Internet, I am hungover.
Which, given the fact that my 24th birthday was yesterday, is hardly surprising.
No, sorry, I can’t lie. I didn’t even drink (that much) yesterday. Unlike the year before (and before and before and let’s be honest, before). Truth is, I’m getting old, internet. Let me explain.
Things That At One Point Interested Me That I Have No Interest In Now:
- Drinking a lot just to get drunk, for no particular reason.
- Feeling the need to finish alcohol, no matter how terrible it tastes/ full I feel/ drunk I am.
- Making up crappy excuses to get out of things I don’t want to do.
- Wearing makeup.
- Putting effort into being popular.
- Pretending to like people I hate.
- Eating McDonald’s.
- Gin and tonics. Also, Goldschlager.

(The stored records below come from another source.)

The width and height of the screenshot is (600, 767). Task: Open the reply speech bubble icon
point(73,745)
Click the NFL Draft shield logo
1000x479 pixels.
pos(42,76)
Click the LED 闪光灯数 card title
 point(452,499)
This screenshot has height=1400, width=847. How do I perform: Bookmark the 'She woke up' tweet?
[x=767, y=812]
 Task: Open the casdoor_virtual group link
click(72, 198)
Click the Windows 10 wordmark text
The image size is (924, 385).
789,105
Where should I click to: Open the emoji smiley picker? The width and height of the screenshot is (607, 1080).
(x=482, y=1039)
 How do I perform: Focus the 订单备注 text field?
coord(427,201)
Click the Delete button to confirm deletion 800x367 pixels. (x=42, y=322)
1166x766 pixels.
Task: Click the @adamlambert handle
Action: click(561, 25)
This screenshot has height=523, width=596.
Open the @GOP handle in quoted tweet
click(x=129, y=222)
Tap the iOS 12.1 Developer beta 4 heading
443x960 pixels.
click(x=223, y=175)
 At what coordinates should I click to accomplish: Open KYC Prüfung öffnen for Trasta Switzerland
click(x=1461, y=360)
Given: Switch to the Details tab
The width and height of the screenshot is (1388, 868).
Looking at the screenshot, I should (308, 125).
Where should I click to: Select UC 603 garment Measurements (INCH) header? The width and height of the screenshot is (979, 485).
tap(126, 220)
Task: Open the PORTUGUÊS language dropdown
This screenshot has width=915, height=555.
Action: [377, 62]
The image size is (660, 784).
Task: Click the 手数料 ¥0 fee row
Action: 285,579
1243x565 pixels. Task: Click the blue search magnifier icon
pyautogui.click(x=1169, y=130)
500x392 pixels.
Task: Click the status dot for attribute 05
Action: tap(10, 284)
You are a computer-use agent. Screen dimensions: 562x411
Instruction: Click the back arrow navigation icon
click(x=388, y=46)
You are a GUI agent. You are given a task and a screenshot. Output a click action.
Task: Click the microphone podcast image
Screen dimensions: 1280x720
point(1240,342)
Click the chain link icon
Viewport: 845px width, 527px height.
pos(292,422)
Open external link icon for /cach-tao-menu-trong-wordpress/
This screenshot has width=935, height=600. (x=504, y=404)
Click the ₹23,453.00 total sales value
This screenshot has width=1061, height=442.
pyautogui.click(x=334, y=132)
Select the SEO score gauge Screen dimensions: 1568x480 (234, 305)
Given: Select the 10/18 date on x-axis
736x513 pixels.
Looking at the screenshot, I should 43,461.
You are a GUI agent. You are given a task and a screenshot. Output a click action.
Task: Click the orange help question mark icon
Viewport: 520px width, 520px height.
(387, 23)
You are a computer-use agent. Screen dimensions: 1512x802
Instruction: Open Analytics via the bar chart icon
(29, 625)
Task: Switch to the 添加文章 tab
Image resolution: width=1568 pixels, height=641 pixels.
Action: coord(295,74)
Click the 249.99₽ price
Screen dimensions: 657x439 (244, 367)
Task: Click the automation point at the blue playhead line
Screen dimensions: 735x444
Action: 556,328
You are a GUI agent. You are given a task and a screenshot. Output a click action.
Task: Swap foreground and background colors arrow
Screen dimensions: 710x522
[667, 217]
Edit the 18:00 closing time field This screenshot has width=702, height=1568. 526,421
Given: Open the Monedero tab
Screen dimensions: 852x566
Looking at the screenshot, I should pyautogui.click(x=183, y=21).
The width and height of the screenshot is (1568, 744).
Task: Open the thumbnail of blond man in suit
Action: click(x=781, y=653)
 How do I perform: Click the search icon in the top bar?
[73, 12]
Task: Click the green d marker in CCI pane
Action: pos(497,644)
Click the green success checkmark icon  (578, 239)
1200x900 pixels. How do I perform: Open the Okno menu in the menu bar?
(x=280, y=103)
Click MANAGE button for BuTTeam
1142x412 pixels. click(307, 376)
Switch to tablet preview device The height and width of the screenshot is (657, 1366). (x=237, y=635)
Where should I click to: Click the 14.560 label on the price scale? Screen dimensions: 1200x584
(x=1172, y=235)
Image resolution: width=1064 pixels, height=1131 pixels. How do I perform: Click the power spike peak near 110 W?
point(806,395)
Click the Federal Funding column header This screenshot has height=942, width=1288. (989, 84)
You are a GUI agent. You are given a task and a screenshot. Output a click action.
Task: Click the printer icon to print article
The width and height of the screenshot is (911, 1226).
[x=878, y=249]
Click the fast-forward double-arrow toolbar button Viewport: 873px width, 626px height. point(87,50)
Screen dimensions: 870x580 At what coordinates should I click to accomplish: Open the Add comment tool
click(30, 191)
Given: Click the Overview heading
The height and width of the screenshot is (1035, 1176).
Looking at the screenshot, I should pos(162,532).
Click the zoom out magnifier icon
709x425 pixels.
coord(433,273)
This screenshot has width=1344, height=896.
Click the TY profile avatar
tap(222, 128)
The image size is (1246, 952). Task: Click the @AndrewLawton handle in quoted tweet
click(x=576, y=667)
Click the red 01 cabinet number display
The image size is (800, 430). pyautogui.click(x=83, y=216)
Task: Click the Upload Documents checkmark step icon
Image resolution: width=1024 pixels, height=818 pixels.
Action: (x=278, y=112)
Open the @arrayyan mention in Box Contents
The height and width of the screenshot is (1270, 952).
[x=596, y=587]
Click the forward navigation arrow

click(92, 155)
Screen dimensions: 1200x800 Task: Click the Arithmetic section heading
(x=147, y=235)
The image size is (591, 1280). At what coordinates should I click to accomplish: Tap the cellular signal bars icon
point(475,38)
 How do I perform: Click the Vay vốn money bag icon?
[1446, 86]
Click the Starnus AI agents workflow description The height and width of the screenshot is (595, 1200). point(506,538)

Also, shots.
Things That Now Interest Me That I Had No Previous Interest In:
- Being clean.
- Organizing things.
- Saving money.
- River Monsters.
- Interior decorating.
- Ordering delivery food.
Things That Interested Me In College That Still Interest Me:
- Cooking shows.
- Pablo Neruda.
- Learning how to speak French using the smallest amount effort possible.
- Teeny tiny bottles of things.
Truth is, I’ve done a crap load of growing up over the last year or two, and it’s weird and scary and I don’t quite know what to make of it. I mean sure, I like who I am and where I am much better than who I was. Old me was, quite frankly, a bit of an ass.
However, at the same time, I know it’s just going to keep happening, and I don’t like thinking about who I could end up being. Am I going to be some too politically correct to use the term “crap load” on her on blog? Will I still have a blog? Am I going to end up in a hippie nudist commune? There’s totally still a lot of time for me to lose what few, few marbles I have left and join a hippie nudist commune. At least by then weed will probably be legal (although it will still be objectively gross in every way).
Birthdays always make me a little introspective, internet. How about you?